The Ale 8 One bottling plant in Winchester, which distributes only in parts of Kentucky, Indiana and Ohio, does a healthy mail-order business all year in soft drinks and souvenirs. T-shirt sales have been especially strong, thanks to Orlando Bloom wearing one in the 2005 movie Elizabethtown and rock climbers from all over the world who come to the Red River Gorge and leave with a taste for the sweet, gingery drink in the distinctive green bottle.

But when the holidays roll around, Ale 8 One sales spike, and most of it comes from homesick Kentuckians living far away. Direct sales rise by about one-third each November, and triple in December, compared to other months.

"It's a familiarity, a nostalgia, a memory for people," said DeAnne Elmore, the company's marketing director. "It's a connection to home, and the holidays trigger all of that. We have people who tell us they toast with it on New Year's Eve."

It can cost as much as $30 to have a 12-pack of Ale 8 One shipped to the West Coast. "The shipping costs a lot more than the product, but we don't have any control over that," Elmore said.

At Harper's Country Hams in the Western Kentucky town of Clinton, the last 60 days of the year account for nearly 40 percent of annual sales.

Harper's ham is easier to find outside Kentucky than Ale 8 One, owing to a distribution network that includes most of the Southeast. But Kentuckians elsewhere who yearn for that salty goodness can go to Hamtastic.com and order gift packages and even whole country hams, which range in price from $43 to $83.

"Sales are getting bigger every year because of the Internet," Harper's spokesman Mike Morgan said.

Morgan said orders come in from all over the world, but shipments to some countries can be tricky because of cultural and religious biases against eating pork. When a Harper's employee was serving in the military in Iraq a few years ago, his colleagues here cooked up a batch of country ham jerky to send him, and it managed to get past the pork police, Morgan said.

Rebecca Ruth, which has been churning out bourbon chocolates since 1919, does a large percentage of its business through Internet and catalog sales. Sales rise dramatically around the holidays.

Many orders come from families that have been customers for generations, said owner Charles Booe, whose grandmother, Ruth Hanly Booe, started the company with partner Rebecca Gooch.

"The fourth quarter is the best time for buying chocolates for a variety of reasons," Booe said. In addition to holiday feasts and gift-giving, the weather is cooler and safer for shipping.

The holidays also bring more tourists to Rebecca Ruth's kitchen, located in an old house near the state Capitol in Frankfort. How many tourists?

"A lot," Booe said. "I don't count them, but they come in every day."

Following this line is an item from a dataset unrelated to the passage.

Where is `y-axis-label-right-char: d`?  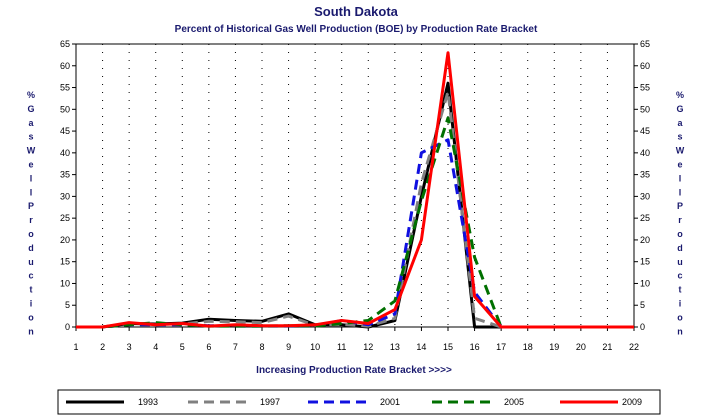 y-axis-label-right-char: d is located at coordinates (680, 248).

The Kentucky Bourbon Trail promotion has created a dramatic increase in visitors for distillery tours. Maker's Mark Distillery will have special free candlelight tours of its decorated grounds near Loretto in Marion County on Dec. 4 and Dec. 11 from 5:30 p.m. to 7:30 p.m.

Liquor laws prevent distilleries from selling mail-order bourbon, but all of them do a brisk business in souvenirs. Besides, most popular brands of bourbon are now available in liquor stores just about everywhere.

Each year, Kentucky distillers roll out special bottles and gift packs that include glasses or flasks. The flasks offered with Four Roses Single Barrel this year celebrate the 100th anniversary of its distillery building near Lawrenceburg.

Some distilleries also produce special whiskeys. Buffalo Trace's 2010 Antique Collection includes five limited-release whiskeys of various recipes and ages. Woodford Reserve's annual Master's Collection this year features a limited bottling of what it says is the first bourbon finished in a maple, rather than oak, barrel.

Alltech expects big holiday sales of its Lexington-made Kentucky Ale, which has been around for a decade. Some of that is because its Bourbon Barrel Ale gained an international following during the Alltech FEI World Equestrian Games.

As with bourbon, bourbon chocolate, Ale 8 One and country ham, Kentucky Ale isn't just for homesick Kentuckians anymore.